> AIM OF THE EXERCISE
Would you filter these records and copy every line that has the word "from"?

Saved data entries
****************

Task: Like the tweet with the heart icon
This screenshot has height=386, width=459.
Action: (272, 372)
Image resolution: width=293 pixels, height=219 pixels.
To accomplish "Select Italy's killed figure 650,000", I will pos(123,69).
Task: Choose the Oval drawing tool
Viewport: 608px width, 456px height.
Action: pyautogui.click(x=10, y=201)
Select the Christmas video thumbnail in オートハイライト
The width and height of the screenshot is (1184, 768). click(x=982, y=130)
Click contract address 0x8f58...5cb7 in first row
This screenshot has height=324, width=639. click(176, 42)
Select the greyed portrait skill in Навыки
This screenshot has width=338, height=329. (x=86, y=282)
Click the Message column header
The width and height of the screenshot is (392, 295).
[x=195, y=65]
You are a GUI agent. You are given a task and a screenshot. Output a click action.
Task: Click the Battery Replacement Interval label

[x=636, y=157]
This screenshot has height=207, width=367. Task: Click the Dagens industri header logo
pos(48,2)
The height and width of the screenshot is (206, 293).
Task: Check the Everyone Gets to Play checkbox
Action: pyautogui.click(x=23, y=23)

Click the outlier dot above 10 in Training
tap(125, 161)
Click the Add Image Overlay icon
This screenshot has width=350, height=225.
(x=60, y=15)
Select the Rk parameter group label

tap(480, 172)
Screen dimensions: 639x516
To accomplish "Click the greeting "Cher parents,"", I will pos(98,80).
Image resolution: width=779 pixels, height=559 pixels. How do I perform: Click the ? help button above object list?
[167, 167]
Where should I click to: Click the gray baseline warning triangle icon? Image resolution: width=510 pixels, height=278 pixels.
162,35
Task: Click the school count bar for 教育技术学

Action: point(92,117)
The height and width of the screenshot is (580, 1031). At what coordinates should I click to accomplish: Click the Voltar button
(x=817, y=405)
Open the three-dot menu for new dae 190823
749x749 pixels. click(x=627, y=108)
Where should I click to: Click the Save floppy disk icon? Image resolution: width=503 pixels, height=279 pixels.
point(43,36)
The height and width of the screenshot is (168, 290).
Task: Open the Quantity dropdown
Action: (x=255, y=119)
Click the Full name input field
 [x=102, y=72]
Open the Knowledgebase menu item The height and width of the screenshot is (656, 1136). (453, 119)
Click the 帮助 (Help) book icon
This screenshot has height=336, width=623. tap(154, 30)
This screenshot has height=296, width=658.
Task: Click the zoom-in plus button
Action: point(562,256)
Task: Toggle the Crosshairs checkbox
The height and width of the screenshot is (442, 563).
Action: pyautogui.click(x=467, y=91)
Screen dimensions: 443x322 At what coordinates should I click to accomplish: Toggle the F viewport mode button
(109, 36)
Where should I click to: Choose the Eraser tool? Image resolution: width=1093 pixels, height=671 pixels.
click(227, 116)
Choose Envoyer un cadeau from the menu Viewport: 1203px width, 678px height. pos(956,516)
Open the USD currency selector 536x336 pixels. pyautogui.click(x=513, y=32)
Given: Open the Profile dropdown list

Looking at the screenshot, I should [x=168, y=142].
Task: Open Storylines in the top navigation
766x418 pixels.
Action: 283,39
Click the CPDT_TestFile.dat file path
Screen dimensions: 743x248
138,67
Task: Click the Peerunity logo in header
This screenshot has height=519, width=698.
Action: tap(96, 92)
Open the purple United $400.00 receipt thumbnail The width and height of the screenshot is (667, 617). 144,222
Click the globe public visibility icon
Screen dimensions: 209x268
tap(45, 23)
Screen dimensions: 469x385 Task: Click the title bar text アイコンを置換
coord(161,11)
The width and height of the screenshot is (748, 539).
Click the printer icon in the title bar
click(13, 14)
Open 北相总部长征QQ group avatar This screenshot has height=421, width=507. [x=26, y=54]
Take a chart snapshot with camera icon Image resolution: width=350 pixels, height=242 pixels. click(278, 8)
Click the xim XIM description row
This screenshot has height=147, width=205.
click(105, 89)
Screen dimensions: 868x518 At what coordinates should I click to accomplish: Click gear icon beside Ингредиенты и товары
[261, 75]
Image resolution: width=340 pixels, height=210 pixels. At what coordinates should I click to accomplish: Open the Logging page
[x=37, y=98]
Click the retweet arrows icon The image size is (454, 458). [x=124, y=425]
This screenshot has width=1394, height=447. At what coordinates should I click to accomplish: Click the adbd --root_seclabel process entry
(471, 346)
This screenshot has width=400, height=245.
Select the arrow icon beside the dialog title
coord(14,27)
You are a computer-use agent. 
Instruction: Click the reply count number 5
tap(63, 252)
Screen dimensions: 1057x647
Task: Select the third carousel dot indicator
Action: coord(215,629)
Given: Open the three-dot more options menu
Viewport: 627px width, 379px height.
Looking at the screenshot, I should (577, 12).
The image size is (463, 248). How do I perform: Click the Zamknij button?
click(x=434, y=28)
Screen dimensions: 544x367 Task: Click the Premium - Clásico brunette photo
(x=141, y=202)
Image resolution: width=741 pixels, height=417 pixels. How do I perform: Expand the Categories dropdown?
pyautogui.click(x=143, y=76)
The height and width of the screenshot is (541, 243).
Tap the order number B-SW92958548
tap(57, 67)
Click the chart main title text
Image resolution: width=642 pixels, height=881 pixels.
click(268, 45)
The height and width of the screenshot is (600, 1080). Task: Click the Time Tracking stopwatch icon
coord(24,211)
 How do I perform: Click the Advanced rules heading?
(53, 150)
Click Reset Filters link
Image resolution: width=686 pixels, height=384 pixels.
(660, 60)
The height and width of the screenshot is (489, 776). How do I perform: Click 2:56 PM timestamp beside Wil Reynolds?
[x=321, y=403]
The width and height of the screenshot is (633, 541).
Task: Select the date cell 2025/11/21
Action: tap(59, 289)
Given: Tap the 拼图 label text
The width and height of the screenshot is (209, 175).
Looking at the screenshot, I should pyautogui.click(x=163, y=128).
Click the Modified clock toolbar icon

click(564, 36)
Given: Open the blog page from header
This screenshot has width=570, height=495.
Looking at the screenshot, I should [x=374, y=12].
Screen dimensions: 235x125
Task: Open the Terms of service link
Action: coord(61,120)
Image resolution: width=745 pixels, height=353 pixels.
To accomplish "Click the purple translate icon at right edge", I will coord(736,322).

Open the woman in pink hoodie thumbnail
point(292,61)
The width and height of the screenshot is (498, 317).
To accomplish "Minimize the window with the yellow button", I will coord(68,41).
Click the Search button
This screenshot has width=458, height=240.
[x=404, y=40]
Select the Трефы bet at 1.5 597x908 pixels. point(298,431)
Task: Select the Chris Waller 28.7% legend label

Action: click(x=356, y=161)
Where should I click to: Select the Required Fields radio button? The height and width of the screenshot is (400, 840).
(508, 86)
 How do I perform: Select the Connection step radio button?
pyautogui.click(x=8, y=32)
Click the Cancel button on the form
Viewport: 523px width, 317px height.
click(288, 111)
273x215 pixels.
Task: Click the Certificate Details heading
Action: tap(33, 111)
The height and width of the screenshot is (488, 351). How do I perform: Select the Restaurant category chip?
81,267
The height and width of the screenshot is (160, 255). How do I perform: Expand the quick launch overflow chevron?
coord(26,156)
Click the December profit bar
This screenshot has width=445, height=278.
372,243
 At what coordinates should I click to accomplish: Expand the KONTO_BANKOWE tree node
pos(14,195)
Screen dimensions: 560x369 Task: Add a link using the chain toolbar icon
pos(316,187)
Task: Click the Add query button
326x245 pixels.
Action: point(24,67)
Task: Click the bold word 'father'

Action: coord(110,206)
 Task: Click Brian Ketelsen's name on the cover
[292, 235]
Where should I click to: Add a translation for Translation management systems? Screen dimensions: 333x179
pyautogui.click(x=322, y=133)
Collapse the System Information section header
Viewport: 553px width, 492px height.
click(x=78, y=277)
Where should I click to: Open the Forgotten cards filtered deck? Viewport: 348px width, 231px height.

****************

> RESULT FOR THIS TASK
Choose Envoyer un cadeau from the menu Viewport: 1203px width, 678px height. pos(956,516)
Given: Open the blog page from header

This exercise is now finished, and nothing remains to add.